*Problem*
Transcription of the full listing is required, character for character.

*Exercise inputs*
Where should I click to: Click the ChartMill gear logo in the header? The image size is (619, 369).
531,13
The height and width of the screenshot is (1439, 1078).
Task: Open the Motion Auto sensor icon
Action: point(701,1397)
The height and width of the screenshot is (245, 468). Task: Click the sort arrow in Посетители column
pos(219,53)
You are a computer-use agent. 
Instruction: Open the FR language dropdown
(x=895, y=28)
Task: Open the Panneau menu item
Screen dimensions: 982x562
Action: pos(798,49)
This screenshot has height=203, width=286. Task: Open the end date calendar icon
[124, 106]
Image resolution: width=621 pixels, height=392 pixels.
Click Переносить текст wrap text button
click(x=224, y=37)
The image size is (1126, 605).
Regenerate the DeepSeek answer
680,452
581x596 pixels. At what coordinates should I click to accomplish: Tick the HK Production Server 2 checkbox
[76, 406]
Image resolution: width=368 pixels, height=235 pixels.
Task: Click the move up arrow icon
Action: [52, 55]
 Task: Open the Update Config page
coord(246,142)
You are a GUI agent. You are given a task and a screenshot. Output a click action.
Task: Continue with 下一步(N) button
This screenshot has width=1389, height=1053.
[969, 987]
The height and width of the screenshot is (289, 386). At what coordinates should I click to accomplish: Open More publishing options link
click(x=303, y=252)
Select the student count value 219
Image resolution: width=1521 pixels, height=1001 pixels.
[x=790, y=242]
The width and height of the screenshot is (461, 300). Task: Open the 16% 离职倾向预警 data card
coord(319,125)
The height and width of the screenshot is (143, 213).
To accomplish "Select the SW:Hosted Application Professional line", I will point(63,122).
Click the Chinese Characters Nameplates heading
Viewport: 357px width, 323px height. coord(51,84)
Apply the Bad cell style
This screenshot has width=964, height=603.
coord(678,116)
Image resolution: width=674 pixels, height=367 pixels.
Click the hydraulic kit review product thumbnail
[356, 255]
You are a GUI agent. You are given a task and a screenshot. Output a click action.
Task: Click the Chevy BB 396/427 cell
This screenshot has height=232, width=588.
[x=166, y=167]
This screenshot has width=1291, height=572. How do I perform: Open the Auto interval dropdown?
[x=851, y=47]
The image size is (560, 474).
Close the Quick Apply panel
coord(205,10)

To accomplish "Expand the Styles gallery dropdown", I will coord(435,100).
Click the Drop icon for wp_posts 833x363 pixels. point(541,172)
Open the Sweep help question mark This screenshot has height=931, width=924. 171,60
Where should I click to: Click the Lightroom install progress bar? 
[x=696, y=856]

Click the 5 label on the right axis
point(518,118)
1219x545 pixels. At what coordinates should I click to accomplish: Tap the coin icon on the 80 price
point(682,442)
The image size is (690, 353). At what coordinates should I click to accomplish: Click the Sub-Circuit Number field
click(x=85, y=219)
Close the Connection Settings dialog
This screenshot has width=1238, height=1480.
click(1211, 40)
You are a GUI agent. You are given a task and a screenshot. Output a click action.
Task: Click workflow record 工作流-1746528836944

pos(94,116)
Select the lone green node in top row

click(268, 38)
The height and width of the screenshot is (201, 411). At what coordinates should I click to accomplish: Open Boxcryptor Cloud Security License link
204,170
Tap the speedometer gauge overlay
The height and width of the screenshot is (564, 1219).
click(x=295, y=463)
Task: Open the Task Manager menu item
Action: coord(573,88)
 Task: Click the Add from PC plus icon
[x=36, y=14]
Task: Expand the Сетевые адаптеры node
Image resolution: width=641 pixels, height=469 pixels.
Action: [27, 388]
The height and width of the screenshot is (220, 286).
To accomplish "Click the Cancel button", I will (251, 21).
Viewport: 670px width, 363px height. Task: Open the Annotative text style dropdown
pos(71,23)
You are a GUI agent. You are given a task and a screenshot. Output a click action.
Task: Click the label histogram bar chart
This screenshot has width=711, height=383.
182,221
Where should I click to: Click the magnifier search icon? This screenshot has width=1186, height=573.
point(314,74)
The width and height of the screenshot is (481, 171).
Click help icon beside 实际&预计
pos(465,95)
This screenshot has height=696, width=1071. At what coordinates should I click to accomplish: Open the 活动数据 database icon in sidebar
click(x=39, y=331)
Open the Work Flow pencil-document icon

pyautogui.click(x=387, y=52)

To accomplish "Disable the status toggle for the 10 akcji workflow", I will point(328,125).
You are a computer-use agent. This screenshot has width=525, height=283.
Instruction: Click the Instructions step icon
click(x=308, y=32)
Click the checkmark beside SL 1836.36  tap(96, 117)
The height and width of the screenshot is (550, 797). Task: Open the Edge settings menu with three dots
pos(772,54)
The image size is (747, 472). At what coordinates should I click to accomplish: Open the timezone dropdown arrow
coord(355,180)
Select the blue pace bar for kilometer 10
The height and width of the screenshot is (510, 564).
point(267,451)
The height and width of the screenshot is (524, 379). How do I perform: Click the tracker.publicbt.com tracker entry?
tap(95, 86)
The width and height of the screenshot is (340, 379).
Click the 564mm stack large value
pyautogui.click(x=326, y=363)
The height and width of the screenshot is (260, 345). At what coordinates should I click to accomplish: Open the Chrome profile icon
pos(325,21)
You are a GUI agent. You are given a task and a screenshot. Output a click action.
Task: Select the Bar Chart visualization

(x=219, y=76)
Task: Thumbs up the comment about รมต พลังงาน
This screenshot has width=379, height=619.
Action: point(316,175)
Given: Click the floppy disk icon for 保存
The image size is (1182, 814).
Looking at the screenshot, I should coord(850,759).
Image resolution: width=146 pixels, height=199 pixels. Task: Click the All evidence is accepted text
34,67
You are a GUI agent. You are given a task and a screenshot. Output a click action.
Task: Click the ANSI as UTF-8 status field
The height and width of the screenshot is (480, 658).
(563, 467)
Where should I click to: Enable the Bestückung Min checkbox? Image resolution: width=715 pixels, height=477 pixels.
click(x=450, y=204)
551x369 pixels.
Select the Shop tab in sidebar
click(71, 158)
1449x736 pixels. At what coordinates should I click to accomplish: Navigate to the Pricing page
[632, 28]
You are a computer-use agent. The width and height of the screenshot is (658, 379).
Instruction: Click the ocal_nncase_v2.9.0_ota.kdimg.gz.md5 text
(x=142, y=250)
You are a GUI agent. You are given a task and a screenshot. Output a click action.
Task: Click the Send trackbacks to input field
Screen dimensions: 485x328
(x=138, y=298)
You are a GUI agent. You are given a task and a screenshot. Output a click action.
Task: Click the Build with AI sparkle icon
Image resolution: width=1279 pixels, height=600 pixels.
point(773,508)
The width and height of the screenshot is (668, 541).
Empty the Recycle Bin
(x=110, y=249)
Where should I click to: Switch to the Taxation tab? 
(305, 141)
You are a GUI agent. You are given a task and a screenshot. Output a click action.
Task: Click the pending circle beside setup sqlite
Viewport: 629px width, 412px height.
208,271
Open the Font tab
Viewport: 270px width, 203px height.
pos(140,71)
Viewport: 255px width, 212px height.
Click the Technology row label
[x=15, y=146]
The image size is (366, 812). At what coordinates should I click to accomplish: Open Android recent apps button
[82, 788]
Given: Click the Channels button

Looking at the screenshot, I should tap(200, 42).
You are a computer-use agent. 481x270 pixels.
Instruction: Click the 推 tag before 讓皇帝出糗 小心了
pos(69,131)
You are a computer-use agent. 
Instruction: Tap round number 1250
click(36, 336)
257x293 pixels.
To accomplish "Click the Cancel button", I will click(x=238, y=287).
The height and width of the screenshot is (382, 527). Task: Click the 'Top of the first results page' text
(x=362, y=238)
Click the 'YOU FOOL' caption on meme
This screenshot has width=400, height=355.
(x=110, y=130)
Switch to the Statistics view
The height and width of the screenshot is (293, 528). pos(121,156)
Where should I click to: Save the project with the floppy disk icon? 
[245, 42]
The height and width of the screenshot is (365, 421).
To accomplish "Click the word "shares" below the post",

*Answer area*
Where should I click to: Click the ChartMill gear logo in the header? The image size is (619, 369).
531,13
The height and width of the screenshot is (1439, 1078).
Task: Open the Motion Auto sensor icon
Action: point(701,1397)
The height and width of the screenshot is (245, 468). Task: Click the sort arrow in Посетители column
pos(219,53)
You are a computer-use agent. 
Instruction: Open the FR language dropdown
(x=895, y=28)
Task: Open the Panneau menu item
Screen dimensions: 982x562
Action: pos(798,49)
This screenshot has height=203, width=286. Task: Open the end date calendar icon
[124, 106]
Image resolution: width=621 pixels, height=392 pixels.
Click Переносить текст wrap text button
click(x=224, y=37)
The image size is (1126, 605).
Regenerate the DeepSeek answer
680,452
581x596 pixels. At what coordinates should I click to accomplish: Tick the HK Production Server 2 checkbox
[76, 406]
Image resolution: width=368 pixels, height=235 pixels.
Task: Click the move up arrow icon
Action: [52, 55]
 Task: Open the Update Config page
coord(246,142)
You are a GUI agent. You are given a task and a screenshot. Output a click action.
Task: Continue with 下一步(N) button
This screenshot has width=1389, height=1053.
[969, 987]
The height and width of the screenshot is (289, 386). At what coordinates should I click to accomplish: Open More publishing options link
click(x=303, y=252)
Select the student count value 219
Image resolution: width=1521 pixels, height=1001 pixels.
[x=790, y=242]
The width and height of the screenshot is (461, 300). Task: Open the 16% 离职倾向预警 data card
coord(319,125)
The height and width of the screenshot is (143, 213).
To accomplish "Select the SW:Hosted Application Professional line", I will point(63,122).
Click the Chinese Characters Nameplates heading
Viewport: 357px width, 323px height. coord(51,84)
Apply the Bad cell style
This screenshot has width=964, height=603.
coord(678,116)
Image resolution: width=674 pixels, height=367 pixels.
Click the hydraulic kit review product thumbnail
[356, 255]
You are a GUI agent. You are given a task and a screenshot. Output a click action.
Task: Click the Chevy BB 396/427 cell
This screenshot has height=232, width=588.
[x=166, y=167]
This screenshot has width=1291, height=572. How do I perform: Open the Auto interval dropdown?
[x=851, y=47]
The image size is (560, 474).
Close the Quick Apply panel
coord(205,10)

To accomplish "Expand the Styles gallery dropdown", I will coord(435,100).
Click the Drop icon for wp_posts 833x363 pixels. point(541,172)
Open the Sweep help question mark This screenshot has height=931, width=924. 171,60
Where should I click to: Click the Lightroom install progress bar? 
[x=696, y=856]

Click the 5 label on the right axis
point(518,118)
1219x545 pixels. At what coordinates should I click to accomplish: Tap the coin icon on the 80 price
point(682,442)
The image size is (690, 353). At what coordinates should I click to accomplish: Click the Sub-Circuit Number field
click(x=85, y=219)
Close the Connection Settings dialog
This screenshot has width=1238, height=1480.
click(1211, 40)
You are a GUI agent. You are given a task and a screenshot. Output a click action.
Task: Click workflow record 工作流-1746528836944

pos(94,116)
Select the lone green node in top row

click(268, 38)
The height and width of the screenshot is (201, 411). At what coordinates should I click to accomplish: Open Boxcryptor Cloud Security License link
204,170
Tap the speedometer gauge overlay
The height and width of the screenshot is (564, 1219).
click(x=295, y=463)
Task: Open the Task Manager menu item
Action: coord(573,88)
 Task: Click the Add from PC plus icon
[x=36, y=14]
Task: Expand the Сетевые адаптеры node
Image resolution: width=641 pixels, height=469 pixels.
Action: [27, 388]
The height and width of the screenshot is (220, 286).
To accomplish "Click the Cancel button", I will (251, 21).
Viewport: 670px width, 363px height. Task: Open the Annotative text style dropdown
pos(71,23)
You are a GUI agent. You are given a task and a screenshot. Output a click action.
Task: Click the label histogram bar chart
This screenshot has width=711, height=383.
182,221
Where should I click to: Click the magnifier search icon? This screenshot has width=1186, height=573.
point(314,74)
The width and height of the screenshot is (481, 171).
Click help icon beside 实际&预计
pos(465,95)
This screenshot has height=696, width=1071. At what coordinates should I click to accomplish: Open the 活动数据 database icon in sidebar
click(x=39, y=331)
Open the Work Flow pencil-document icon

pyautogui.click(x=387, y=52)

To accomplish "Disable the status toggle for the 10 akcji workflow", I will point(328,125).
You are a computer-use agent. This screenshot has width=525, height=283.
Instruction: Click the Instructions step icon
click(x=308, y=32)
Click the checkmark beside SL 1836.36  tap(96, 117)
The height and width of the screenshot is (550, 797). Task: Open the Edge settings menu with three dots
pos(772,54)
The image size is (747, 472). At what coordinates should I click to accomplish: Open the timezone dropdown arrow
coord(355,180)
Select the blue pace bar for kilometer 10
The height and width of the screenshot is (510, 564).
point(267,451)
The height and width of the screenshot is (524, 379). How do I perform: Click the tracker.publicbt.com tracker entry?
tap(95, 86)
The width and height of the screenshot is (340, 379).
Click the 564mm stack large value
pyautogui.click(x=326, y=363)
The height and width of the screenshot is (260, 345). At what coordinates should I click to accomplish: Open the Chrome profile icon
pos(325,21)
You are a GUI agent. You are given a task and a screenshot. Output a click action.
Task: Select the Bar Chart visualization

(x=219, y=76)
Task: Thumbs up the comment about รมต พลังงาน
This screenshot has width=379, height=619.
Action: point(316,175)
Given: Click the floppy disk icon for 保存
The image size is (1182, 814).
Looking at the screenshot, I should coord(850,759).
Image resolution: width=146 pixels, height=199 pixels. Task: Click the All evidence is accepted text
34,67
You are a GUI agent. You are given a task and a screenshot. Output a click action.
Task: Click the ANSI as UTF-8 status field
The height and width of the screenshot is (480, 658).
(563, 467)
Where should I click to: Enable the Bestückung Min checkbox? Image resolution: width=715 pixels, height=477 pixels.
click(x=450, y=204)
551x369 pixels.
Select the Shop tab in sidebar
click(71, 158)
1449x736 pixels. At what coordinates should I click to accomplish: Navigate to the Pricing page
[632, 28]
You are a computer-use agent. The width and height of the screenshot is (658, 379).
Instruction: Click the ocal_nncase_v2.9.0_ota.kdimg.gz.md5 text
(x=142, y=250)
You are a GUI agent. You are given a task and a screenshot. Output a click action.
Task: Click the Send trackbacks to input field
Screen dimensions: 485x328
(x=138, y=298)
You are a GUI agent. You are given a task and a screenshot. Output a click action.
Task: Click the Build with AI sparkle icon
Image resolution: width=1279 pixels, height=600 pixels.
point(773,508)
The width and height of the screenshot is (668, 541).
Empty the Recycle Bin
(x=110, y=249)
Where should I click to: Switch to the Taxation tab? 
(305, 141)
You are a GUI agent. You are given a task and a screenshot. Output a click action.
Task: Click the pending circle beside setup sqlite
Viewport: 629px width, 412px height.
208,271
Open the Font tab
Viewport: 270px width, 203px height.
pos(140,71)
Viewport: 255px width, 212px height.
Click the Technology row label
[x=15, y=146]
The image size is (366, 812). At what coordinates should I click to accomplish: Open Android recent apps button
[82, 788]
Given: Click the Channels button

Looking at the screenshot, I should tap(200, 42).
You are a computer-use agent. 481x270 pixels.
Instruction: Click the 推 tag before 讓皇帝出糗 小心了
pos(69,131)
You are a computer-use agent. 
Instruction: Tap round number 1250
click(36, 336)
257x293 pixels.
To accomplish "Click the Cancel button", I will click(x=238, y=287).
The height and width of the screenshot is (382, 527). Task: Click the 'Top of the first results page' text
(x=362, y=238)
Click the 'YOU FOOL' caption on meme
This screenshot has width=400, height=355.
(x=110, y=130)
Switch to the Statistics view
The height and width of the screenshot is (293, 528). pos(121,156)
Where should I click to: Save the project with the floppy disk icon? 
[245, 42]
The height and width of the screenshot is (365, 421).
To accomplish "Click the word "shares" below the post",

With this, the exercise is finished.